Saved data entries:
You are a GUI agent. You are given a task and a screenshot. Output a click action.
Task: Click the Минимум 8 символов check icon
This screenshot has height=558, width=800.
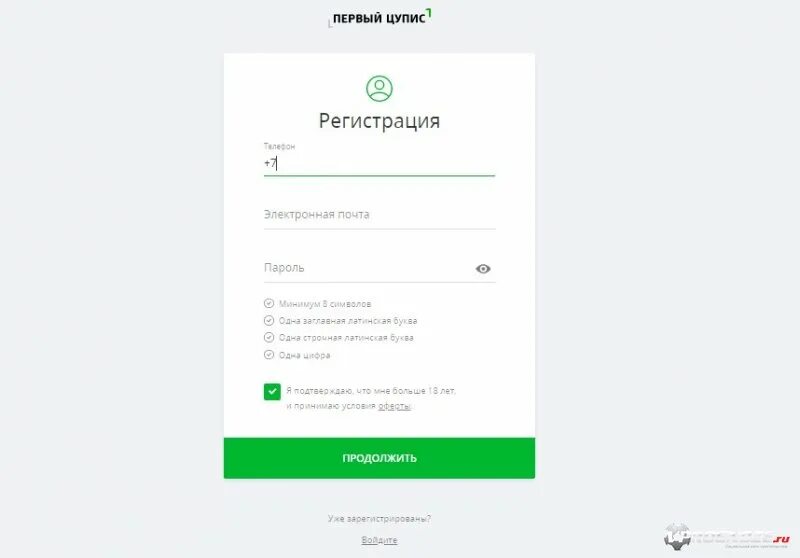click(269, 303)
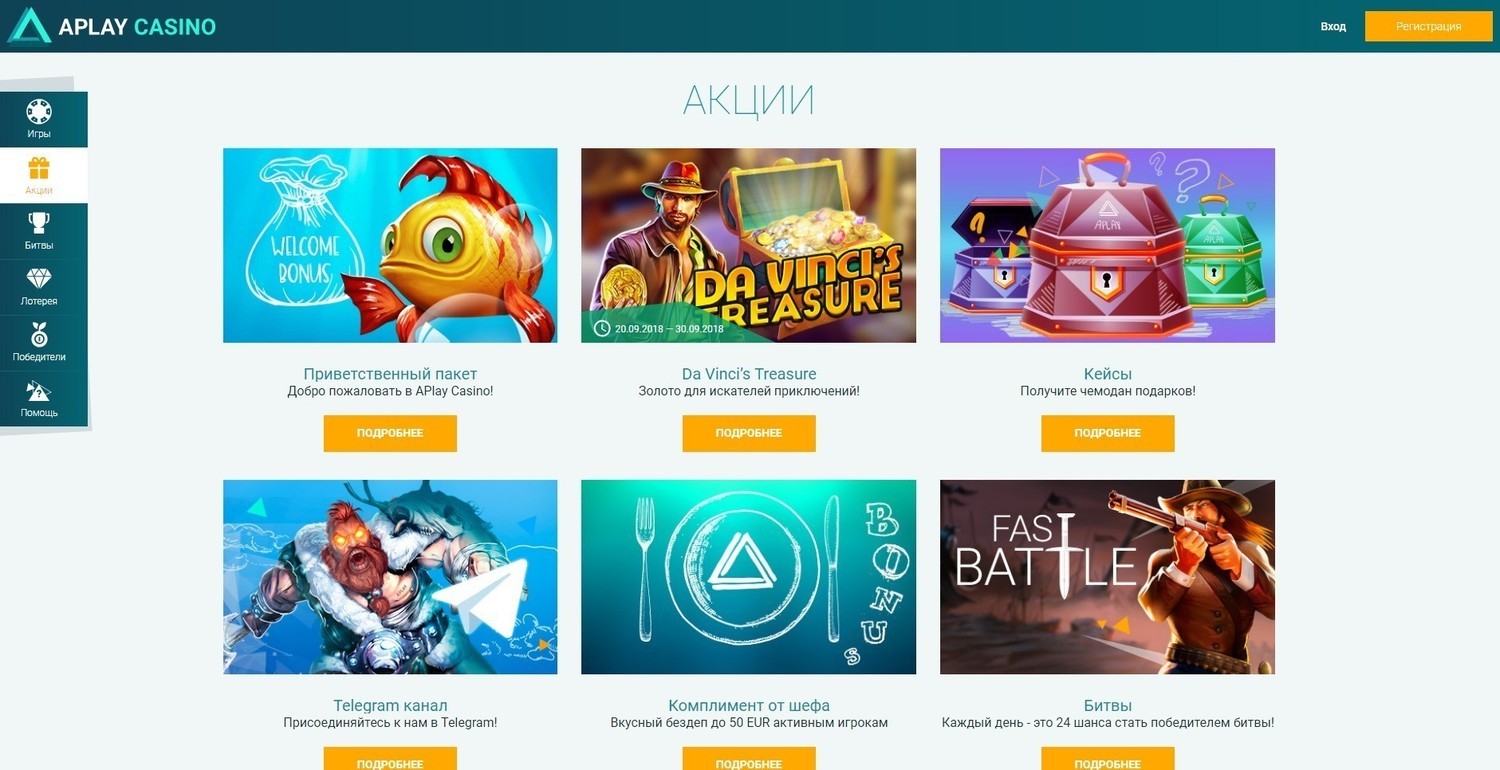Screen dimensions: 1500x770
Task: Click the Telegram канал title link
Action: 390,705
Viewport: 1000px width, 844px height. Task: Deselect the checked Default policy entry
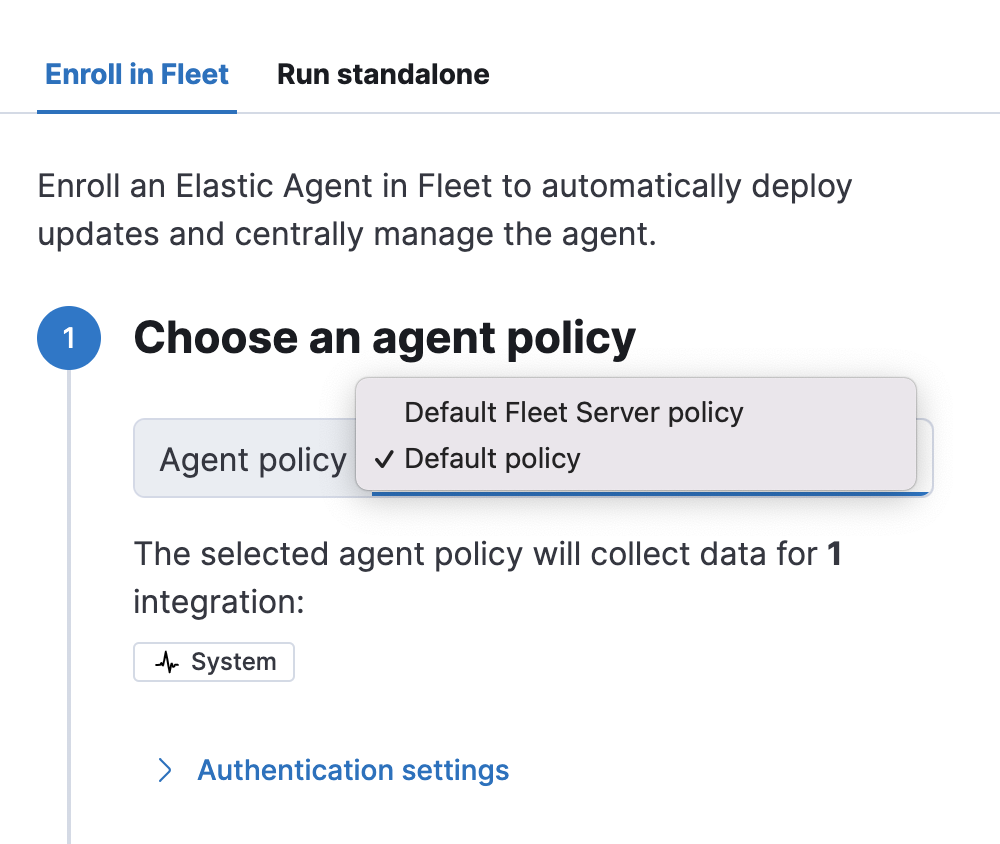click(491, 458)
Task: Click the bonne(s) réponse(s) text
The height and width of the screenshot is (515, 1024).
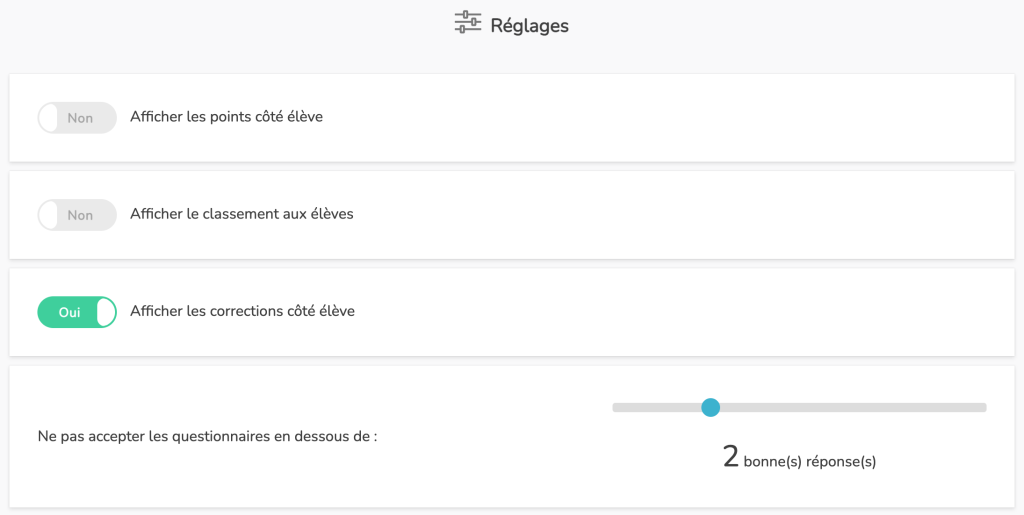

◆ Exercise instructions ◆
Every line of the data above is to be repeated exactly; the images are to be left out.

◆ Answer box ◆
You are a GUI agent. You are given a task and a screenshot. Output a click action.
Task: Click the Минимум 8 символов check icon
This screenshot has height=558, width=800.
click(269, 303)
Screen dimensions: 1500x770
Task: Click the Telegram канал title link
Action: 390,705
Viewport: 1000px width, 844px height. Task: Deselect the checked Default policy entry
click(491, 458)
Task: Click the bonne(s) réponse(s) text
The height and width of the screenshot is (515, 1024).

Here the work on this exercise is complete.